I'll try to keep this relatively short.
Today, the M and R are partially constrained by terminal capacity at Forest Hills, ~20 TPH if I'm not mistaken.
SAS2 will require reconfiguration of Broadway service patterns to increase capacity to 125 St, ergo to potentially eliminate the Herald Sq merge and reroute the N via 2 Av.
Broadway CBTC will enable 30 TPH via City Hall, and thus via 60 St to Queens. I'll assume that would result in a roughly 2:1 split between Astoria and QBL, so 20 and 10 TPH respectively. That's, at the very least, a 2 TPH advantage to the R over today's schedule.
If Forest Hills is still the only QBL Local terminal, then any additional capacity on Broadway would have to be diverted to Astoria, and that minimum 2 TPH advantage would be lost.
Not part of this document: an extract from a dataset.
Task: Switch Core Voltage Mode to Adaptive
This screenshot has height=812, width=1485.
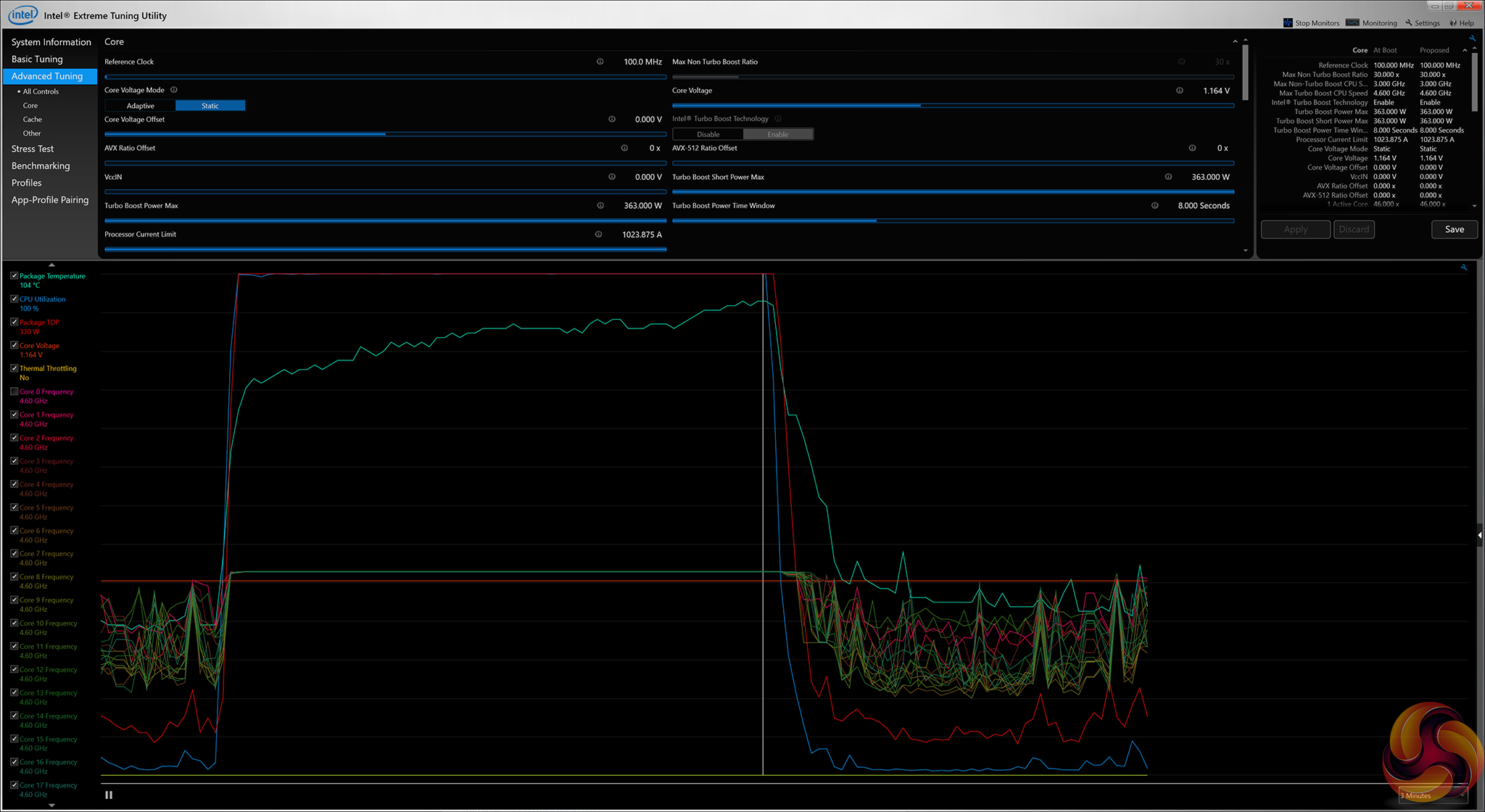Action: coord(140,106)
However, with Queenslink in the picture, then the R would be the sole tenant at Forest Hills. The bottleneck would shift westward to the merge points with the M, while Forest Hills would have extra unused capacity. Therefore, R train frequencies could be increased regardless of terminal load.
To my understanding, since the R would be partially deinterlined in this scenario, then a case might be made to extend the R to Far Rockaway instead of the M, to take advantage of higher frequencies and 10-car consists.
Therefore, If we want to unlock the most capacity from SAS2 and Broadway CBTC, then we should also build Queenslink.